En 2010, une équipe de chercheurs a rendu les premières conclusions d’un programme baptisé Merlumed "Il s’agissait d’étudier la présence de substances chimiques dans le merlan du golfe du Lion pour comprendre les mécanismes de bio-accumulation par la chaîne trophique", confirme Capucine Mellon, coordinatrice du programme.

A l’époque, ces conclusions n’ont pas fait l’objet d’une large diffusion. Elles sont éloquentes pourtant, au moins pour deux des substances étudiées. Les PCB d’abord. Ces composés organiques de synthèse étaient largement utilisés dans l’industrie électrique avant que la France les interdise en 2001. L’étude a montré que les merlus du golfe du Lion avaient un niveau de contamination cinq à huit fois supérieur à ceux du golfe de Gascogne.

Les PBDE ensuite.

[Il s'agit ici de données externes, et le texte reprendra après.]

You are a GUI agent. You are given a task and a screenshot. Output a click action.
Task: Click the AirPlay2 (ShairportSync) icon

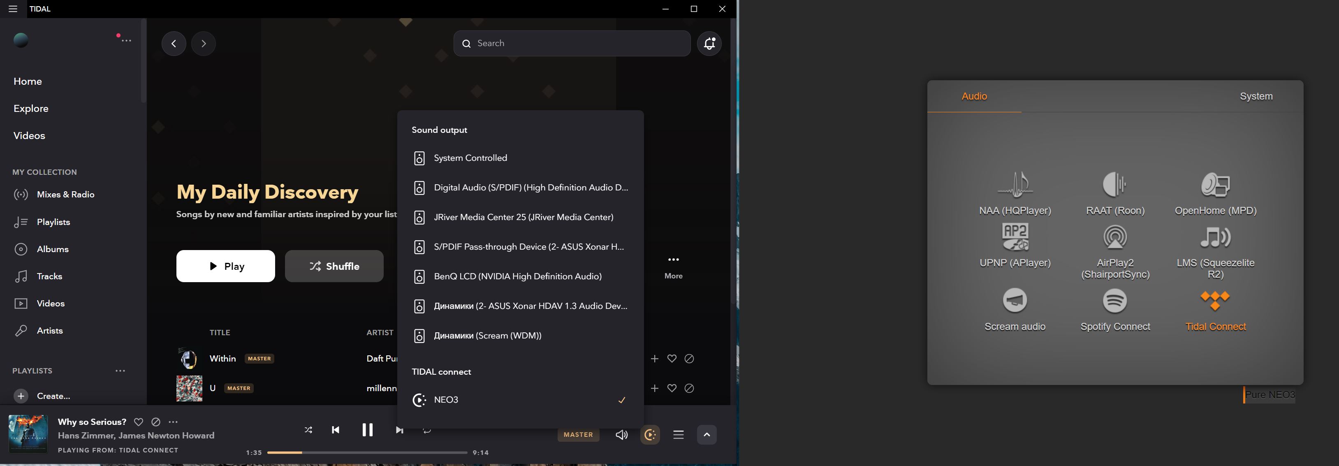click(x=1114, y=237)
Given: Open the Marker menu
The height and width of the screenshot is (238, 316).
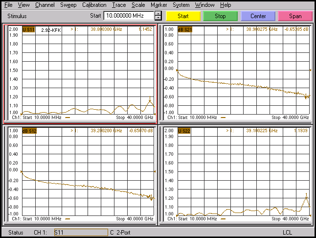Looking at the screenshot, I should [158, 5].
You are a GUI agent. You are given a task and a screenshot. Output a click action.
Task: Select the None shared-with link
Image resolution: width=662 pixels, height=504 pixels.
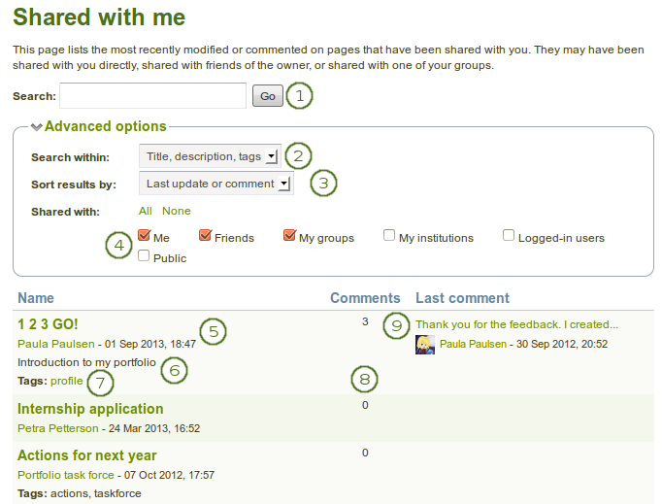coord(177,211)
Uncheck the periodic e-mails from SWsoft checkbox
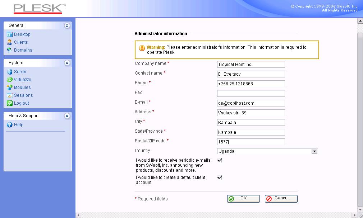 [x=220, y=160]
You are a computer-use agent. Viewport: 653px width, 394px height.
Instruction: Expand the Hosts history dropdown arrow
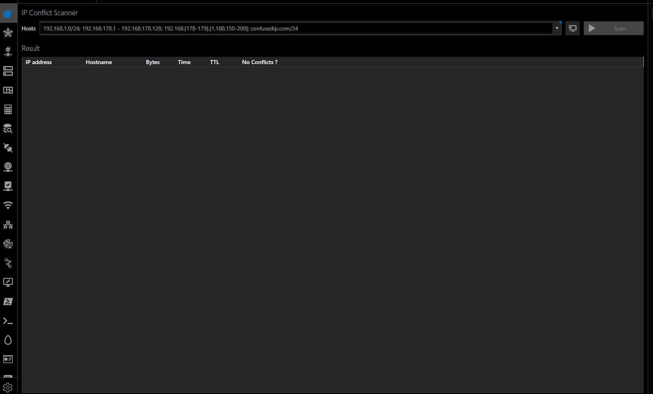[557, 28]
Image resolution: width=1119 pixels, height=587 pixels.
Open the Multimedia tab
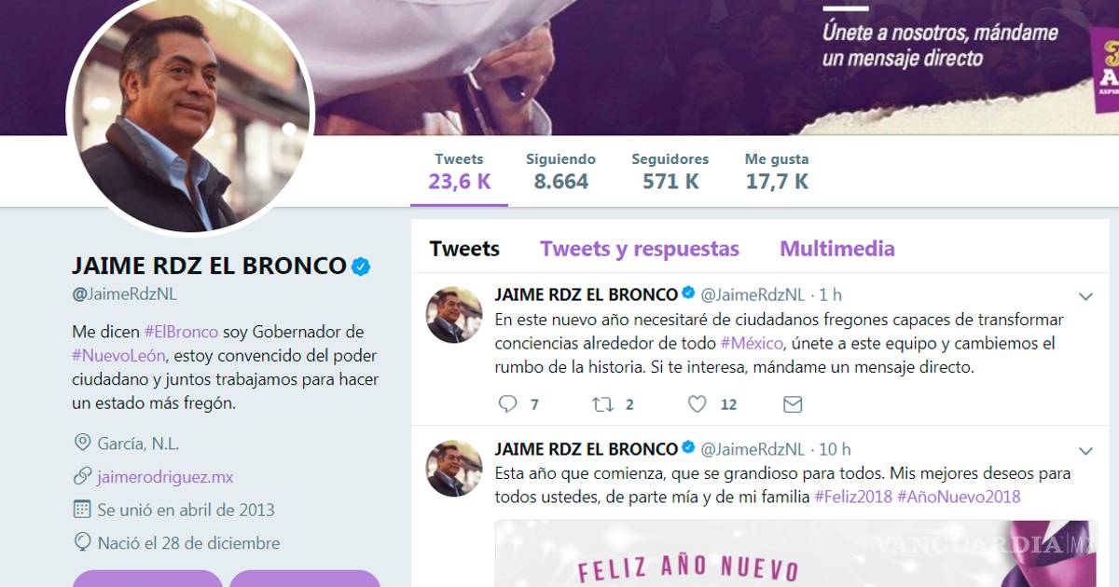point(837,249)
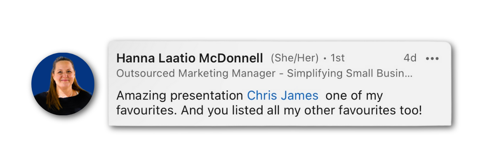Viewport: 485px width, 168px height.
Task: Click the 1st degree connection badge
Action: 337,58
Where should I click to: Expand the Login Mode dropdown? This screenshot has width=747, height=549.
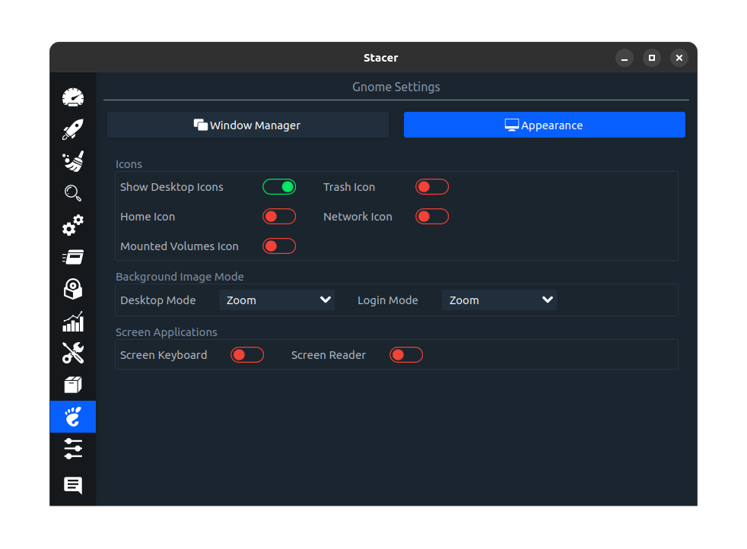tap(499, 300)
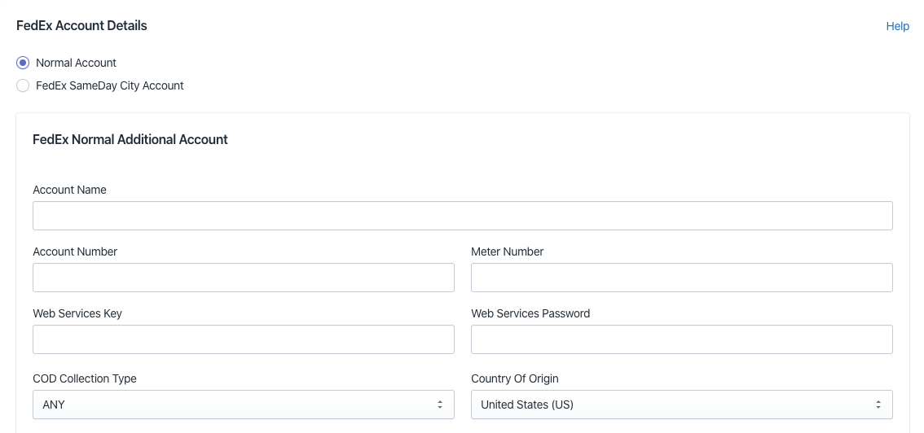924x433 pixels.
Task: Click the "Web Services Key" label
Action: (77, 313)
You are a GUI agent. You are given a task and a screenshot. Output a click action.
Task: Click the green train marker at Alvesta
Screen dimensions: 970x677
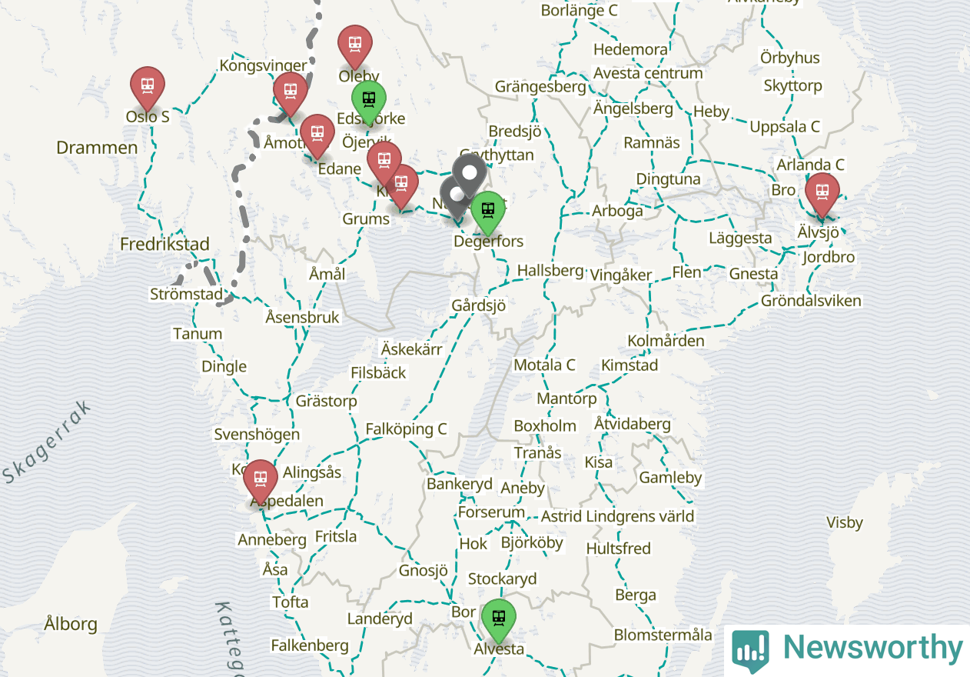point(499,620)
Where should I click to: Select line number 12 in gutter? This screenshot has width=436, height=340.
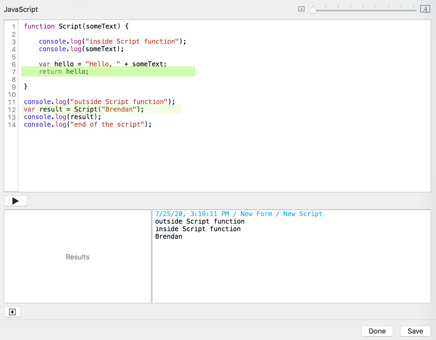[12, 110]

Ils sont massivement utilisés pour leurs propriétés inifuges dans les textiles, l’électronique et les équipements domestiques. Eux n’ont pas été interdits malgré des interrogations sur l’impact de leur toxicité à long terme. Les travaux d’Ifremer ont révélé "une forte contamination de l’espèce, jusqu’à deux fois plus forte que les contaminations maximales dans la morue de la mer du Nord."